On the determination of yield surfaces in Herschel–Bulkley fluids

Abstract

Herschel–Bulkley fluids are materials that behave as rigid solids when the local stress τ is lower than a finite yield stress τ 0 , and flow as nonlinearly viscous fluids for τ>τ 0 . The flow domain then is characterized by two distinct areas, τ<τ 0 and τ>τ 0 . The surface τ=τ 0 is known as the yield surface. In this paper, by using analytic solutions for antiplane shear flow in a wedge between two rigid walls, we discuss the ability of regularized Herschel–Bulkley models such as the Papanastasiou, the bi-viscosity and the Bercovier and Engelman models in determining the topography of the yield surface. Results are shown for different flow parameters and compared to the exact solutions.

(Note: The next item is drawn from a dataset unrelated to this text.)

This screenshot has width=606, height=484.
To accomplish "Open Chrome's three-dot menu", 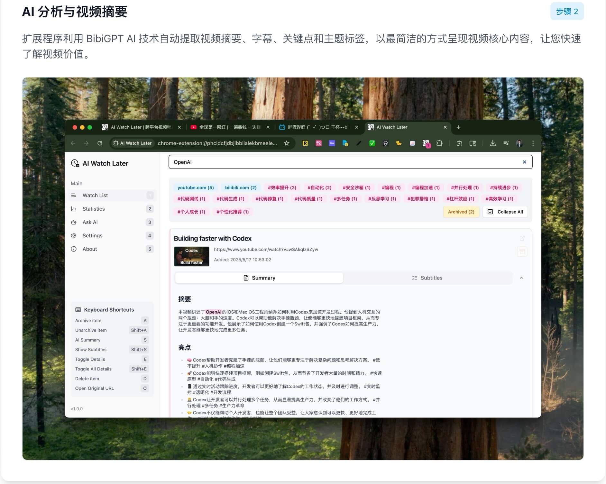I will coord(533,143).
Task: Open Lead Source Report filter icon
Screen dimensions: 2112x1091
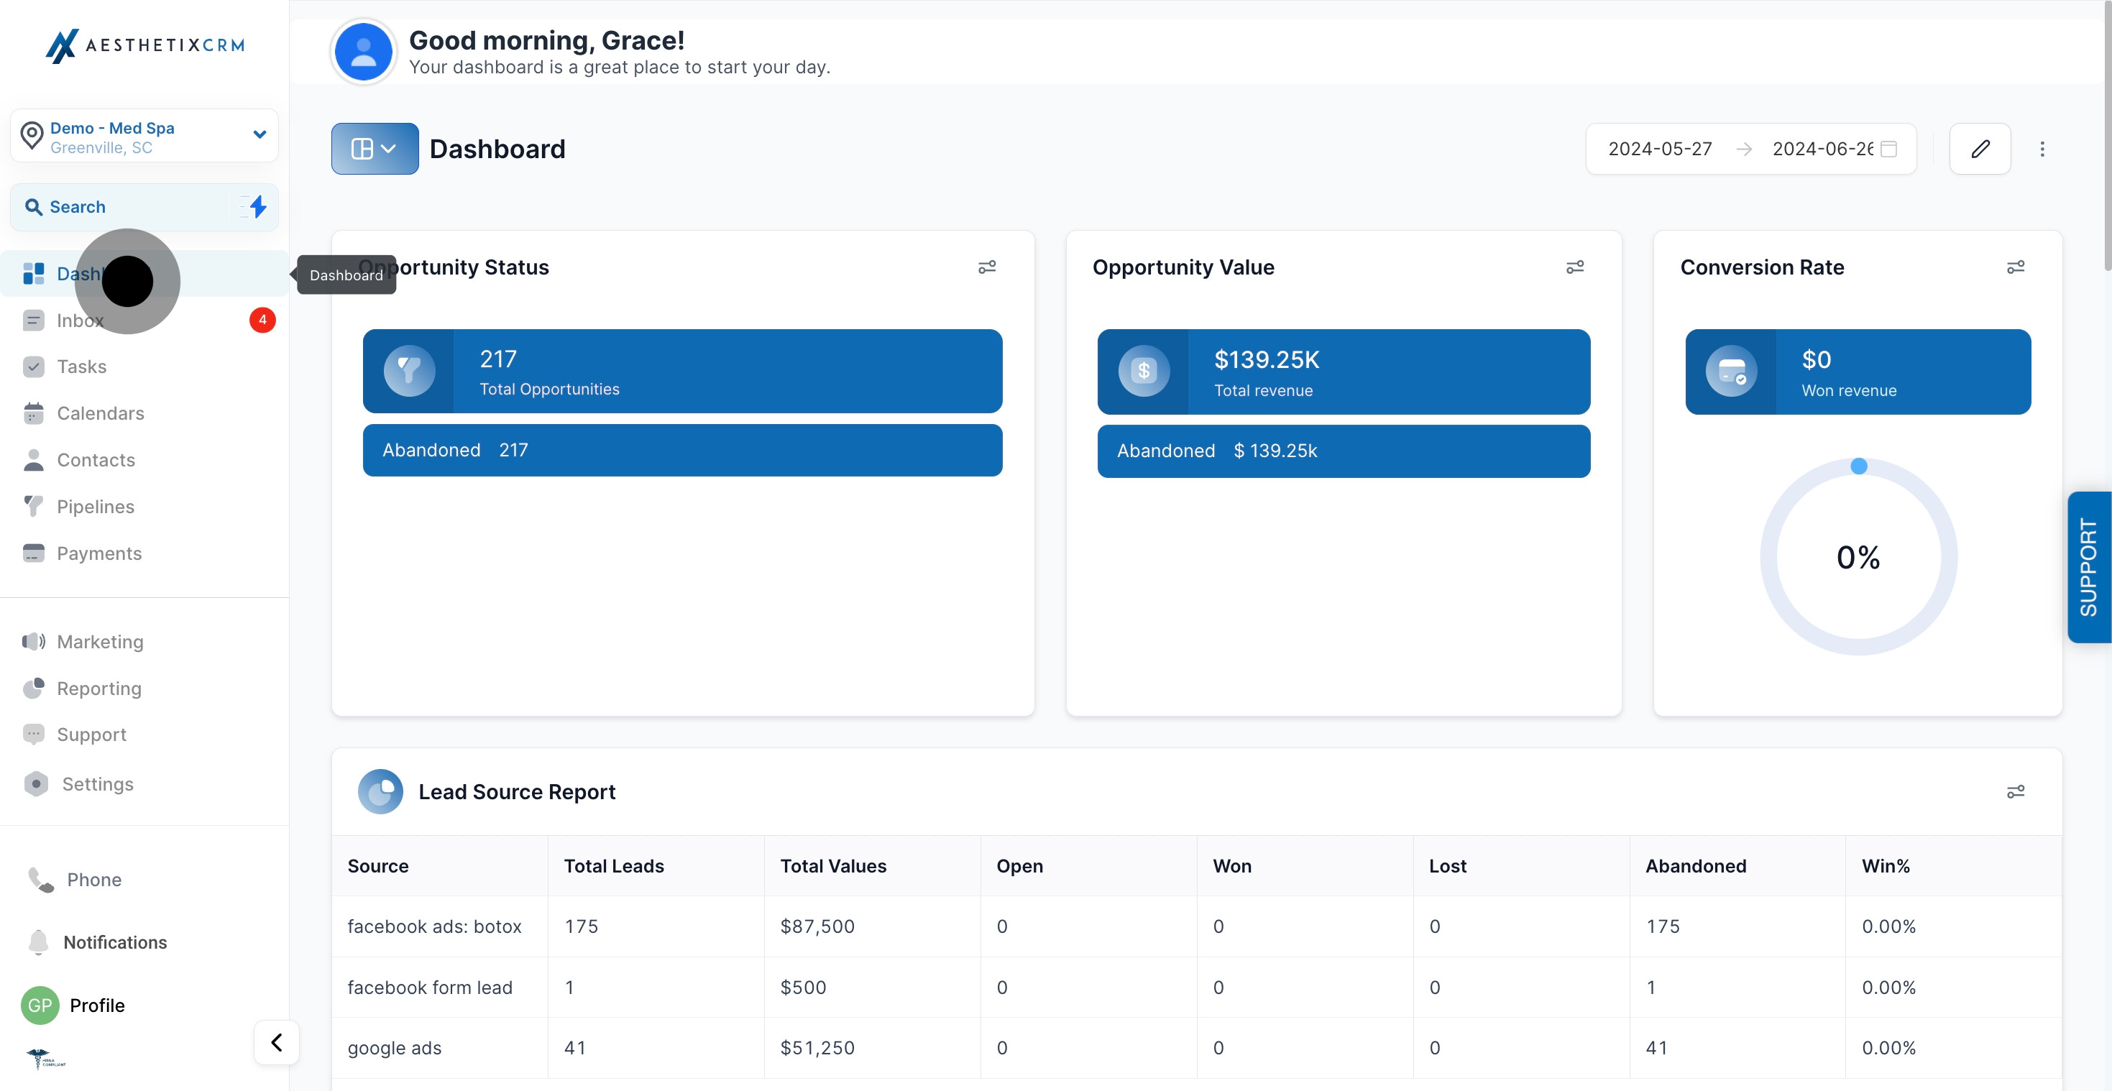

It is concluded that regularized models with a proper choice of the regularizing parameters can be used to both predict the bulk flow and describe the unyielded zones. The Papanastasiou model predicts well the yield surface, while both the Papanastasiou and the bi-viscosity models predict well the stress field away from τ=τ 0 . The Bercovier and Engelman model is equivalent to the Papanastasiou model provided a proper choice of the regularization parameter δ is made. It is also demonstrated that in some cases the yield surface can be effectively recovered using an extrapolation procedure based upon an analytical representation of the solution.